C$ forecasts raised after Fed surprise, still seen weaker: poll
By Leah Schnurr
TORONTO (Reuters) - The Canadian dollar is expected to lose ground against its U.S. counterpart in the coming months, though economists forecast the currency will be more resilient than previously anticipated given a less hawkish outlook for U.S. and Canadian monetary policy.
The median forecast in a survey released on Thursday of more than 50 economists and currency strategists was for the Canadian dollar to trade at C$1.030 to the U.S. dollar in one month, or 97.09 U.S. cents.
The currency traded around C$1.0337 early on Thursday.

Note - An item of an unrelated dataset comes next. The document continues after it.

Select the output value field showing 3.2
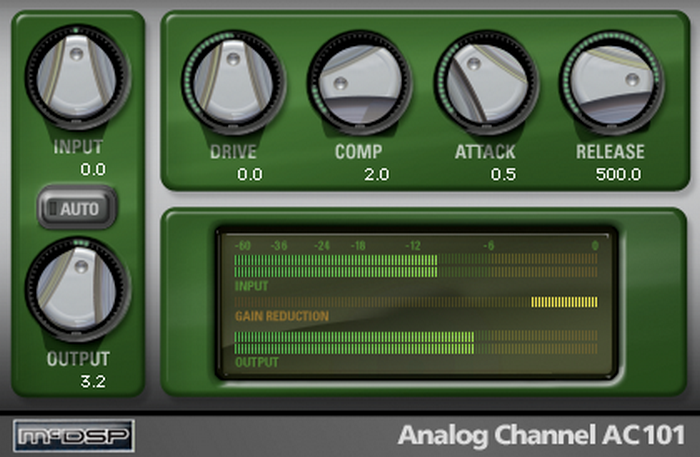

Those polled expect the loonie will weaken to C$1.040 in the next three months, but see it then holding at that level six and 12 months from now.
That is slightly stronger than what economists had expected in September's poll, which had analysts calling for the Canadian dollar to fall to C$1.050 in six months and C$1.045 in a year.

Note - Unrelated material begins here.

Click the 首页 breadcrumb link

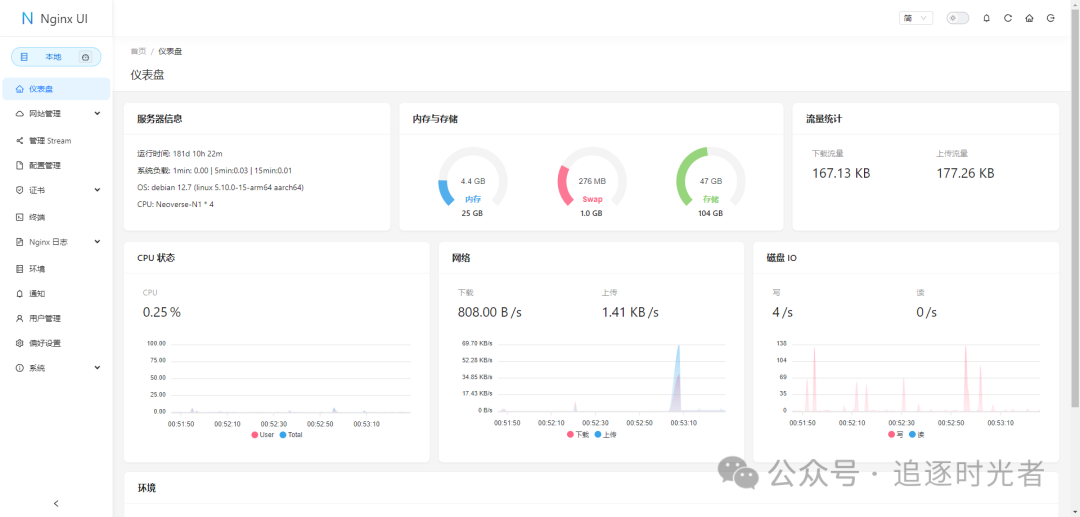(138, 51)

"The fundamentals of the currency are pretty strong, so I don't see it moving too much," said John Clinkard, chief Canadian economist at Deutsche Bank Canada.
Deutsche has forecast the Canadian dollar will weaken from C$1.03 to the U.S. dollar a month from now to C$1.05 in 12 months.
The main focal point for markets in recent months has been trying to determine when the U.S. Federal Reserve will start to reduce the amount of bonds it is buying to prop up the economic recovery. The U.S. central bank is currently buying $85 billion a month of Treasuries and mortgage-backed securities. Continued...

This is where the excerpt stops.